Supplied text:
This command takes articles from the database, splits them into smaller chunks, generates embeddings for each chunk using OpenAI’s API, and stores them in a FAISS vector database.

You can generate embeddings via the following command:

python manage.py ingest_embeddings --path=./wiki_embeddings.pkl

Step 4: Building the Chat Interface

With the embeddings in place, we can create a conversational retrieval system. This will take user queries, find the most relevant Wikipedia content, and return it as a response.

Here’s how we implement it:

chat_with_wikipedia.py

from langchain.chains import ConversationalRetrievalChain
from langchain.chat_models import ChatOpenAI

def get_qa_chain():
    """Initialize a ConversationalRetrievalChain for Q&A."""
    llm = ChatOpenAI(model_name="gpt-4", temperature=0)
    retriever = load_retriever()
    memory = ConversationBufferMemory(memory_key="chat_history", return_messages=True)
    return ConversationalRetrievalChain.from_llm(llm=llm, retriever=retriever, memory=memory)


if __name__ == "__main__":
    # Command-line loop for chatting with Wikipedia data…
    c = Console()
    c.print("[bold]Chat with wikipedia!")
    c.print("[bold red]---------------")
    qa_chain = get_qa_chain()

    while True:
        default_question = "Ask wikipedia: what is August?"
        question = Prompt.ask("Your Question: ", default=default_question)
        result = qa_chain({"question": question})
        c.print(f"[green]Answer: [/green]{result['answer']}")
        c.print("[bold red]---------------")

This script initializes a conversational retrieval chain using GPT-4. It loads the vector database (where embeddings are stored), and when a user submits a query, the system retrieves relevant article segments and generates a response.

In summary, it connects the frontend (the chat interface) with the backend (the vector database and embeddings), allowing users to interact with the Wikipedia data seamlessly. You can imagine serving this response in an user-friendly interface.

Here is an example of a command line chat session:

A terminal displaying a series of answers to prompts about articles

Enhancements and Future Directions

To improve this chat interface, consider the following upgrades:

Integration with Slack: Move the chat interface to a more interactive platform like Slack.
Data Structuring: Use language models to structure your vector database better, improving search accuracy.
Summarization: Automatically generate concise summaries of each article for quicker responses.
Caching: Cache embeddings and scale horizontally to handle larger datasets more efficiently.

Conclusion

By combining Django, Wikipedia data, and modern NLP tools, you can create a powerful chat backend capable of retrieving meaningful responses. While this project scratches the surface of what’s possible, it lays a solid foundation for further exploration.

Work task:
Reproduce the portion of the Wikipedia chat tutorial that opens with the words "In summary, it" and closes with "improving search accuracy.", word for word.

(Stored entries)
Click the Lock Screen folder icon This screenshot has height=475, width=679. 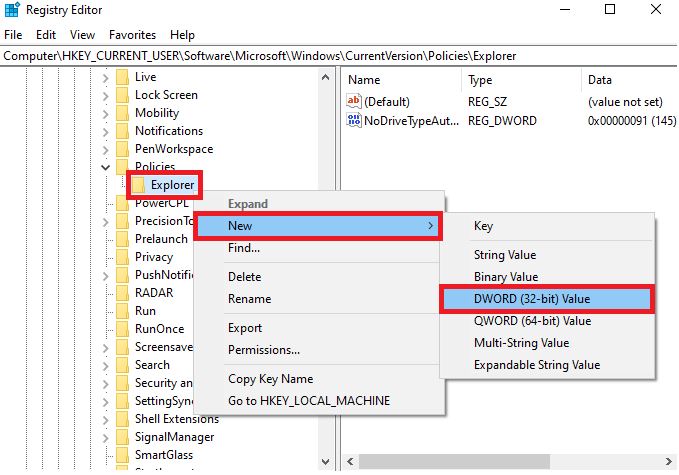(123, 95)
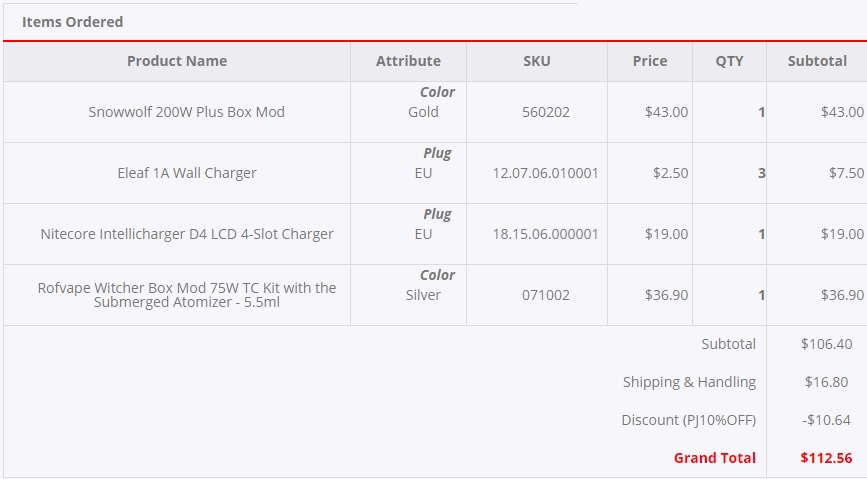Select the Snowwolf 200W Plus Box Mod product name
The image size is (867, 479).
tap(187, 112)
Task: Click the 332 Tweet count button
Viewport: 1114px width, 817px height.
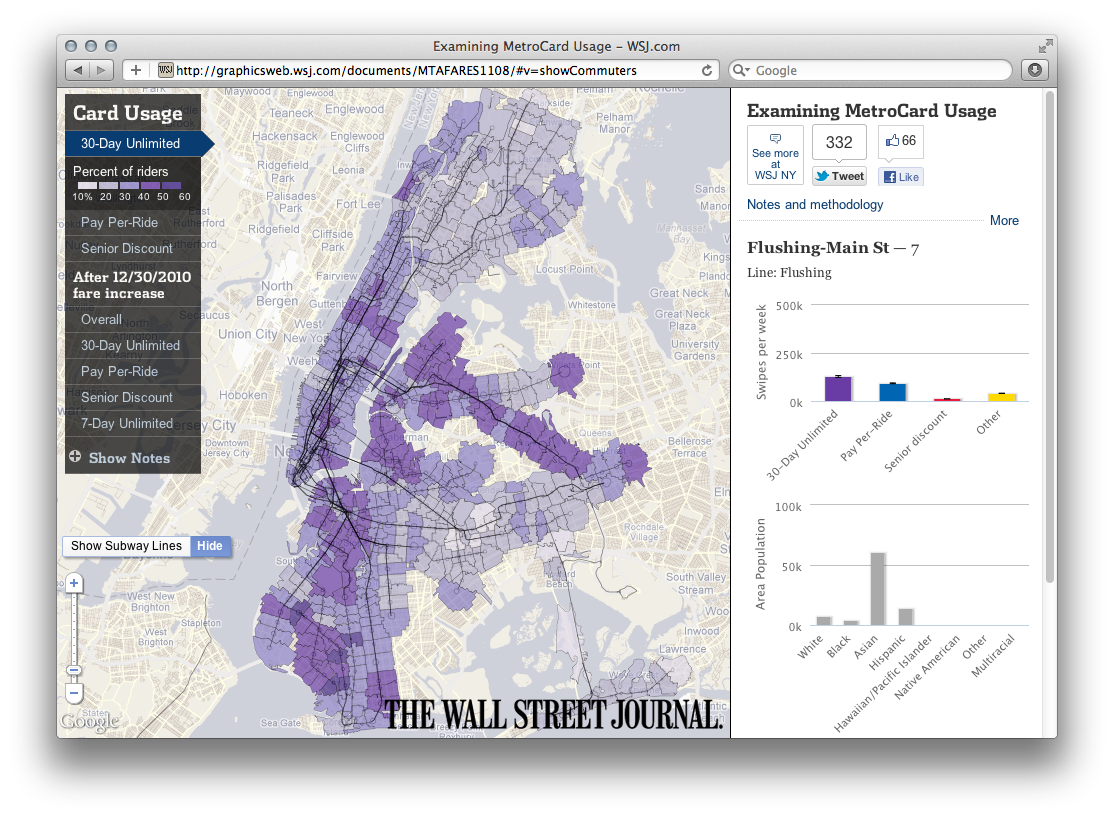Action: [x=839, y=142]
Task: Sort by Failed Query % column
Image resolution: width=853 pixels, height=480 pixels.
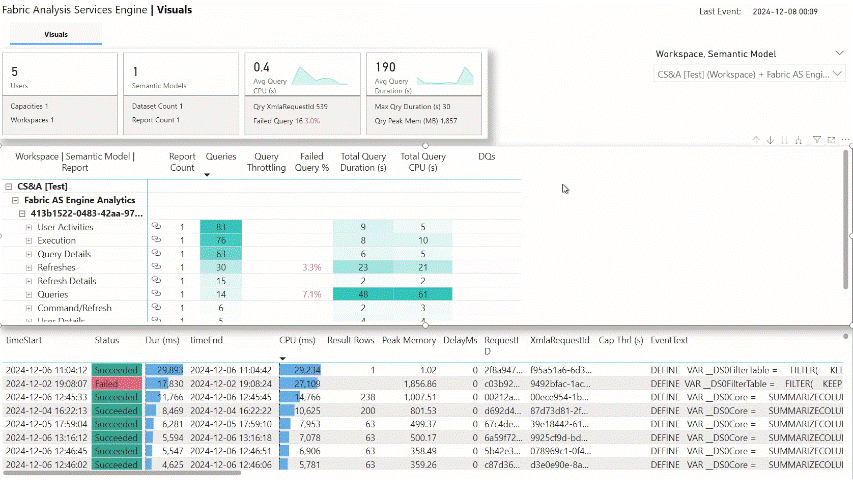Action: coord(312,163)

Answer space:
In summary, it connects the frontend (the chat interface) with the backend (the vector database and embeddings), allowing users to interact with the Wikipedia data seamlessly. You can imagine serving this response in an user-friendly interface.

Here is an example of a command line chat session:

A terminal displaying a series of answers to prompts about articles

Enhancements and Future Directions

To improve this chat interface, consider the following upgrades:

Integration with Slack: Move the chat interface to a more interactive platform like Slack.
Data Structuring: Use language models to structure your vector database better, improving search accuracy.